* _EXERCÍCIO PROPOSTO_: Reescreva de forma mais curta o parágrafo da reportagem que começa com "Embora metade da população", mantendo os fatos principais.

* _PÁGINA_:
╭──

“Discutir África não é coisa fácil nas escolas”, diz professora da UERJ

Da BBC
 
Ensino da cultura negra ainda sofre resistência nas escolas
 
Maurício Moraes
 
Da BBC Brasil em São Paulo
 
Atualizado em  20 de novembro, 2013 – 06:52 (Brasília) 08:52 GMT
 
Embora metade da população brasileira se identifique como preta ou parda, a história das raízes africanas do Brasil ainda é tema pouco tratado nas salas de aula. Promulgada há dez anos, a lei 10.639, que determina o ensino da cultura afro-brasileira, esbarra na falta de capacitação dos professores e até no racismo velado que permeia a sociedade, segundo apurou a reportagem da BBC Brasil. Mas há avanços.
 
Hoje com 19 anos, Michael Sodré é mais um estudante tenso com as provas do vestibular. Nos primeiros anos do colégio, no entanto, o motivo de tensão era outro. Único garoto negro em sua sala de aula, em um famoso colégio de elite na zona sul do Rio de Janeiro, o menino era alvo frequente de bullying por parte dos colegas.

 
“Chamavam ele de Bombril por causa do cabelo”, disse a mãe adotiva, Celina Sodré. Em uma conversa dura com a coordenadora da escola, o diálogo acabou em uma recomendação insólita:
 
“Ela simplesmente me disse que a solução do problema era que meu filho fosse estudar na escola pública, porque ai ele saberia onde era o seu lugar”.
 
Cenas de bullying por parte dos colegas e racismo por parte do próprio sistema se reproduzem em escolas de todo o Brasil. Mais de um século após o fim da escravidão, o país que mais recebeu trabalhadores negros ainda trata esses cidadãos como se fossem subalternos, segundo especialistas ouvidos pela reportagem.
 
A lei 10.639, promulgada em 2003, foi criada justamente com o intuito de valorizar as raízes africanas do país e superar o racismo.
 
“É preciso superar a visão do negro apenas como escravo. É assim que ele geralmente aparece nos livros escolares”, conta Rafael Ferreira da Silva, Coordenador do Núcleo de Educação Étnico-Racial da Secretaria Municipal de Educação de São Paulo.

╰──

* _DADOS FORNECIDOS_:
╭──

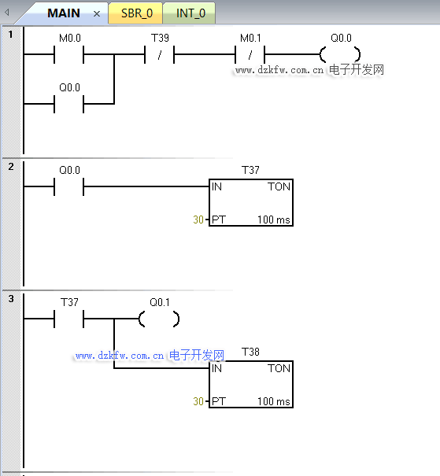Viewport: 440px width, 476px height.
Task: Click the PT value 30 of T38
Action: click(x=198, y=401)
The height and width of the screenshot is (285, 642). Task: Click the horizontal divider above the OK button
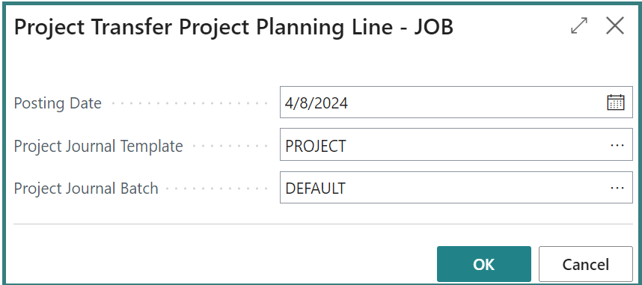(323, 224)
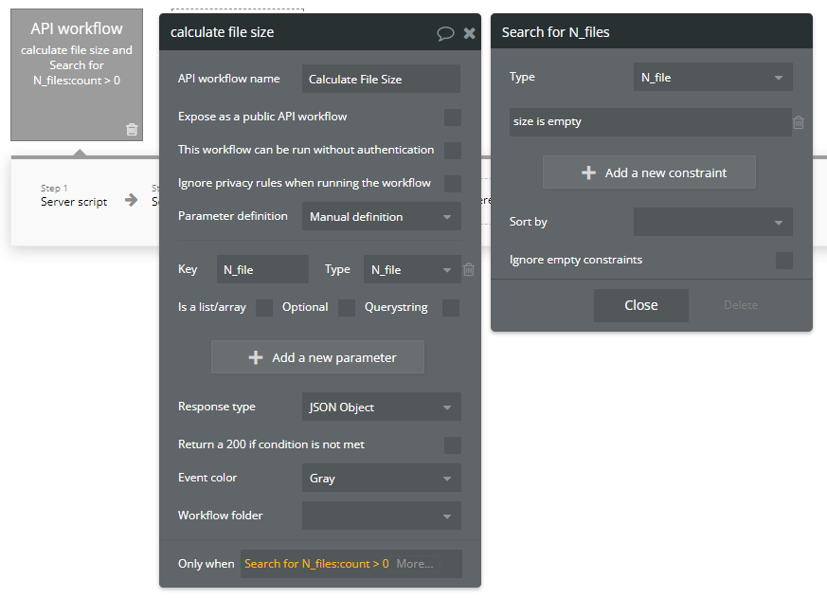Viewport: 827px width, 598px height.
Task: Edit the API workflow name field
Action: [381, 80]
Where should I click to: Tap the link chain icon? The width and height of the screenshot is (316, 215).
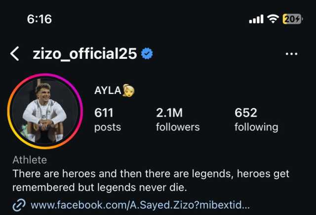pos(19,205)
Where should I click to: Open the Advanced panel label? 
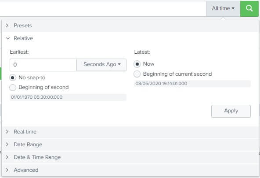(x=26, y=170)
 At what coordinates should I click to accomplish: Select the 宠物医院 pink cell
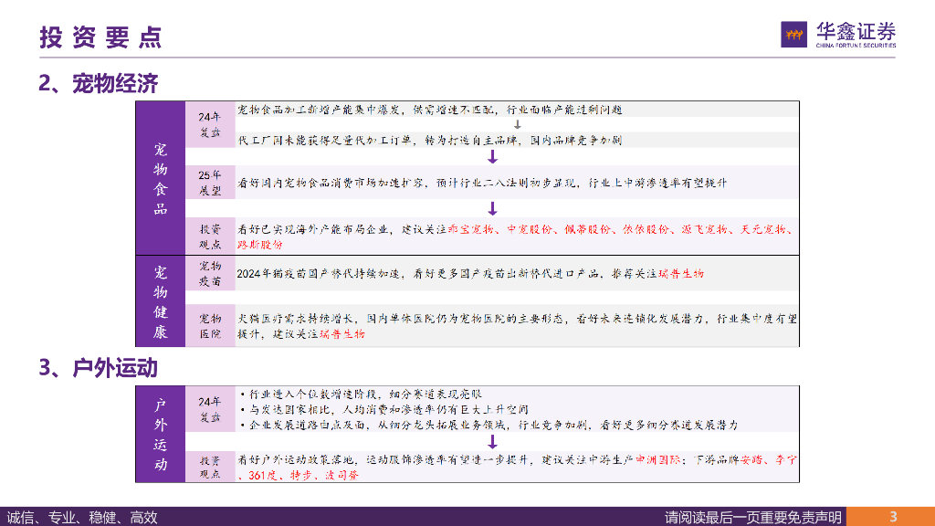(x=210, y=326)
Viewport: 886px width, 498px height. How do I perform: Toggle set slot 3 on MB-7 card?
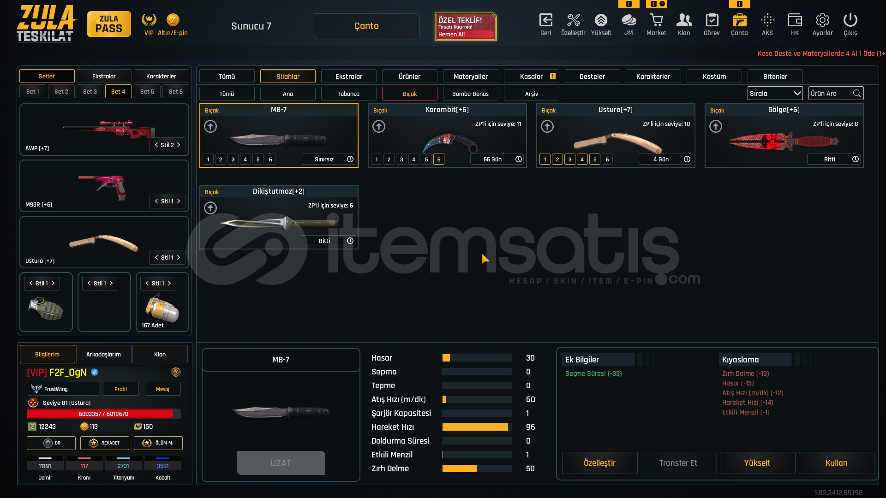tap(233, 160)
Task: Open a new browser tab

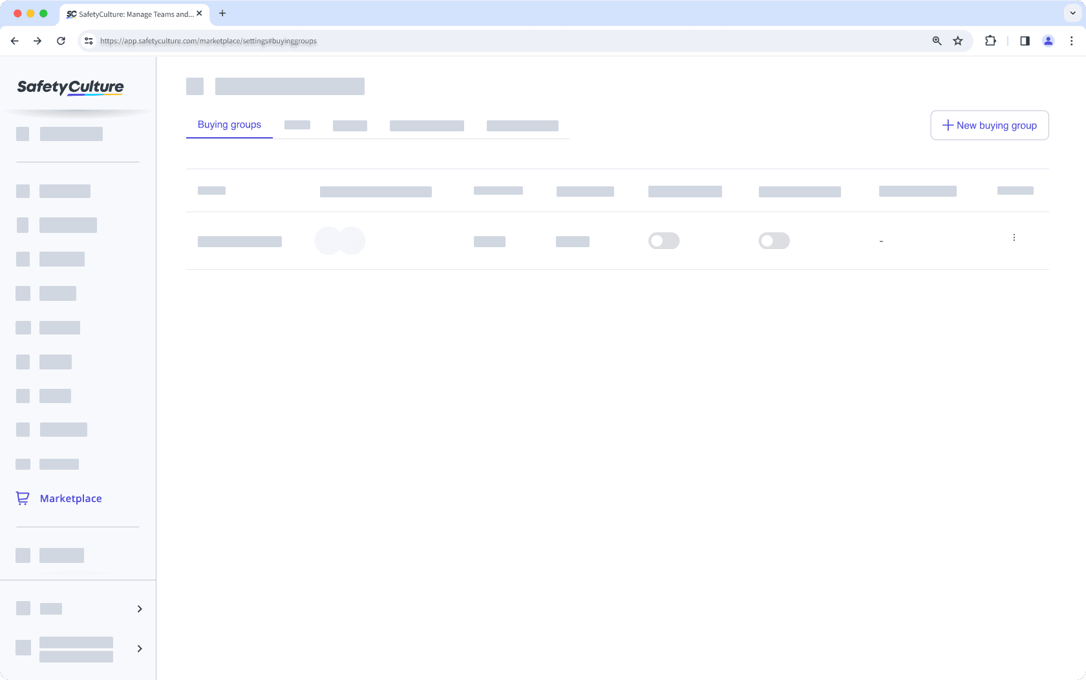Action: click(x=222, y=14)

╰──
╭──

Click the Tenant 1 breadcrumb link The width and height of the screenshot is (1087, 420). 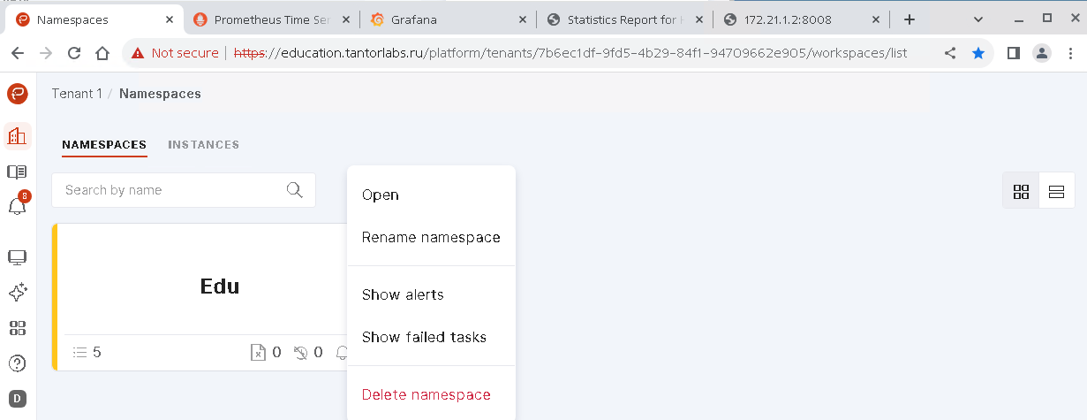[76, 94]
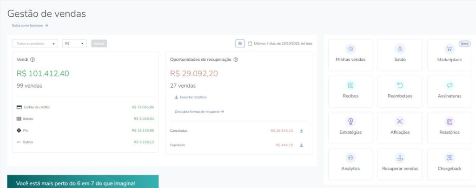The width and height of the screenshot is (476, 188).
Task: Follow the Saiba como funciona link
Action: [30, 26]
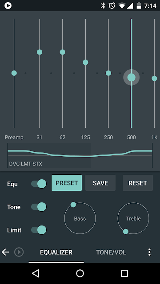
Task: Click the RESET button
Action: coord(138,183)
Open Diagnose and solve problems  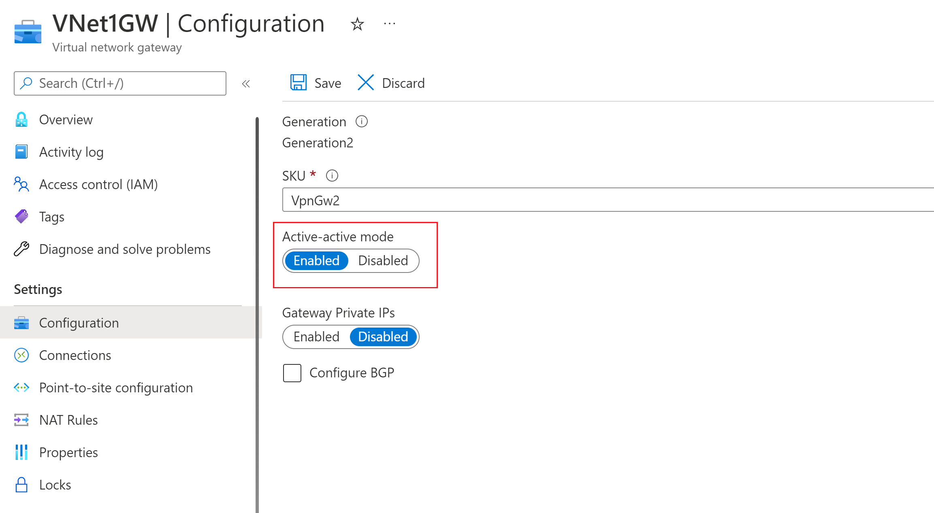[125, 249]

╰──
╭──

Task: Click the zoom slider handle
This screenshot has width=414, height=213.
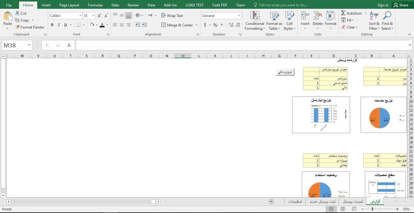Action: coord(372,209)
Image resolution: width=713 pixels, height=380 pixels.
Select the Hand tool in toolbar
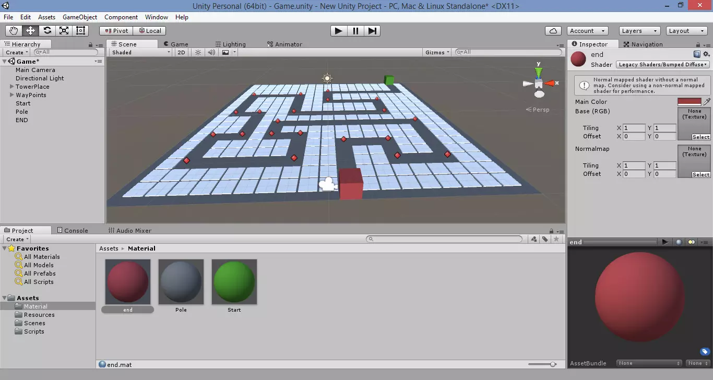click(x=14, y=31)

╰──

* _RESOLUÇÃO_: Metade dos brasileiros se identifica como preta ou parda, mas a história das raízes africanas do país ainda é pouco tratada nas escolas. Segundo a BBC Brasil, a lei 10.639, promulgada há dez anos para determinar o ensino da cultura afro-brasileira, esbarra na falta de capacitação dos professores e no racismo velado, embora haja avanços.